RealTime IT News

Fed Plan to Connect Spy Agencies Flawed?

A plan by the U.S. intelligence community to link the thousands of databases run by all 16 U.S. spy agencies may be aiming too high, experts tell InternetNews.com.

According to a story in the Wall Street Journal, those links are being planned so the intelligence agencies can share information and avoid the situation that led to the terrorist attacks on the World Trade Center and other U.S. targets on Sept. 11, 2001.

The first step, already under way, is to link up all the agencies' e-mail systems by 2010.

Eventually, all the databases will be connected, using search engine, social networking and encrypted RSS Web feed technology.

However, the deadlines set by the Office of the Director of National Intelligence (ODNI), which is overseeing the project, may not be realistic.

"The way government moves, the reality of the project's being completed by 2010 is pretty slim," Cynthia West, vice president of Web-based project management system vendor Project Insight, told InternetNews.com. "Just the planning alone will take six months."

Other security industry insiders are similarly skeptical about whether the project will meet its deadlines. "They're underestimating the speed at which it's going to get done and underestimating the conflicting budgets," Jon Callas, CTO of encryption vendor PGP, told InternetNews.com.

"Our own customers in the private sector with 1,000 to 500,000 users take up to 12 to 15 months to do something as simple as encrypt all their laptops."

Because the project is so complex, the ODNI will have to examine it carefully before proceeding. PGP's Callas said that the ODNI will first have to figure out its goals in linking the various agencies' systems, then prioritize them along two axes - how easy they are and what benefits would result. "You want to undertake the projects that give you unambiguous benefits at a relatively low cost," he said.

Once that is done, the ODNI will have to re-assess its goals. "There will be things that change over time, and the number of variables is huge," he said. "The trick is to trim down your project to find what you can do quickly and inexpensively and what you can do effectively, which means projects where you don't have to debate what the pluses and minuses are."

Security issues to be solved

Within the project itself, many security issues will have to be solved. One is the allocation of access rights, "It's going to take a whole team to manage what level of access rights person X at agency Y has, and then you have to change permissions as people move up or move out," Callas said.

The agencies will have to figure out who should have access to what applications or data, and when, then implement a system for access control. Failing to do so could lead to situations such as the one where rogue systems administrator Terry Childs took control of San Francisco's fiber optic wide area network.

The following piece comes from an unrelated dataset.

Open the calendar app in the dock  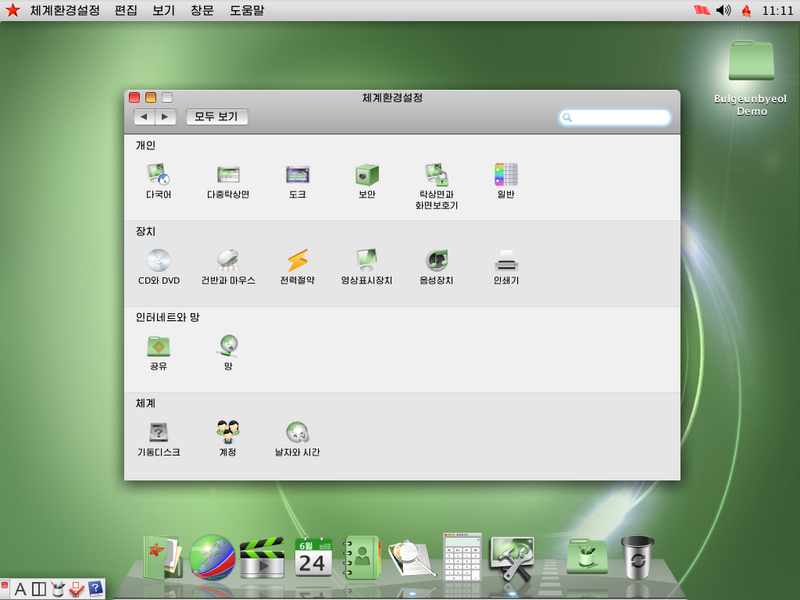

One way to cope with this is to implement role based access management combined with data loss prevention technology. Vendors are beginning to offer just such a combination.

The ODNI will also have to deal with managing orphan accounts. These result when users have left a department or been transferred out and their access rights have not been revoked. Failure to manage these orphaned accounts has proved to be a security threat.

For best results, the ODNI should take a risk-based approach, Callas said. "If you want to make sure that all of the people who need to have the information have it, and those who don't need to have it don't, you have to presume some of it would go to at least one of the wrong people," he said.

"The flip side is, if you don't want it to go to any of the wrong people, it would miss at least one of the right people, so they'll have to figure out how to navigate between these two issues."

An ODNI spokesperson confirmed that the office is working on a project to link the various agencies' databases together, but declined further comment.

Update corrects name of U.S. agency overseeing the project.